Apprentissage par renforcement sur du matériel quadrupède à coût limité
Des chercheurs démontrent qu'il est possible d'obtenir une locomotion robotique robuste sur du matériel quadrupède bas coût, malgré des latences matérielles qui compromettent habituellement les politiques de contrôle apprises par renforcement. Sur la plateforme Mini Pupper 2, l'équipe mesure un délai de transport de plus de 50 millisecondes entre la commande envoyée à l'actionneur et son exécution réelle, un délai qui transforme la tâche de marche d'un processus de décision markovien classique en un problème partiellement observable, bien plus difficile à résoudre par apprentissage. Pour combler cet écart entre simulation et déploiement réel, les auteurs combinent un modèle prédictif du délai moyen des actionneurs avec un réseau de neurones "conscient du temps" (time-aware), c'est-à-dire capable d'intégrer explicitement la dimension temporelle dans ses décisions. Résultat marquant : ce réseau apprend spontanément un générateur de motif central (CPG), un patron de marche rythmique auto-entretenu qui reste stable même face à des perturbations de latence allant jusqu'à 320 millisecondes.
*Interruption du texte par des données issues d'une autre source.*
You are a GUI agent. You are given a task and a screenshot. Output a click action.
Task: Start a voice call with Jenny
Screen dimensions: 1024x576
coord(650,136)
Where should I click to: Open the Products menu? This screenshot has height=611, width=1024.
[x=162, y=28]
L'enjeu dépasse le simple exercice académique. La plupart des progrès en locomotion apprise par renforcement s'appuient sur du matériel haut de gamme, aux actionneurs précis et peu sujets au bruit, ce qui limite la portée pratique de ces recherches pour des robots réellement abordables. Ici, l'équipe montre qu'un défaut matériel structurel, le délai de transport, peut être compensé non pas en améliorant l'actionneur mais en changeant l'architecture de contrôle elle-même. C'est un signal utile pour les intégrateurs et fabricants visant des plateformes robotiques low-cost : le goulot d'étranglement du sim-to-real n'est pas uniquement une question de fidélité de simulation, mais aussi de représentation temporelle dans le réseau de contrôle.
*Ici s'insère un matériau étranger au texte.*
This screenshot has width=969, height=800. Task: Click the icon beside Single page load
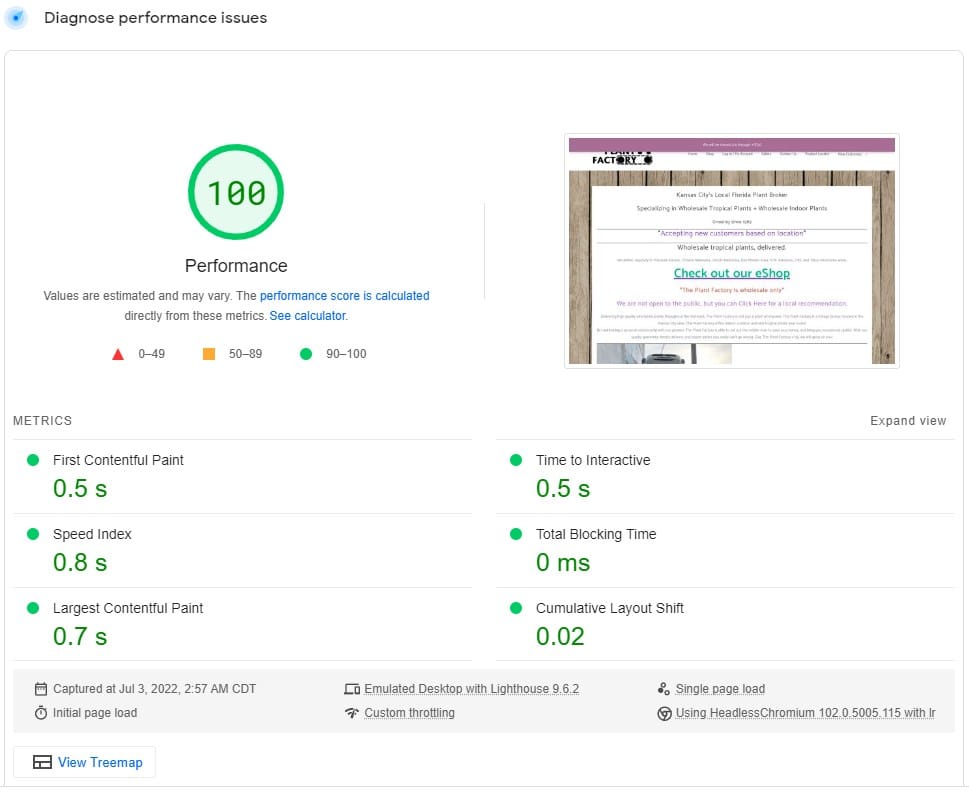point(664,689)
L'approche s'inspire directement de la biologie : les générateurs de motifs centraux existent naturellement dans la moelle épinière des vertébrés, où ils produisent des rythmes moteurs autonomes indépendants du retour sensoriel direct, précisément pour gérer les délais de transmission nerveuse. En retrouvant ce même mécanisme de manière émergente dans un réseau artificiel confronté à un problème analogue, les auteurs suggèrent que l'auto-organisation temporelle pourrait constituer une stratégie générale, et non un simple artifice, pour la locomotion sur matériel contraint en coût. Les auteurs positionnent ce travail comme une piste à creuser plutôt qu'une solution définitive, ouvrant la voie à des tests sur d'autres plateformes bas coût et d'autres profils de délai.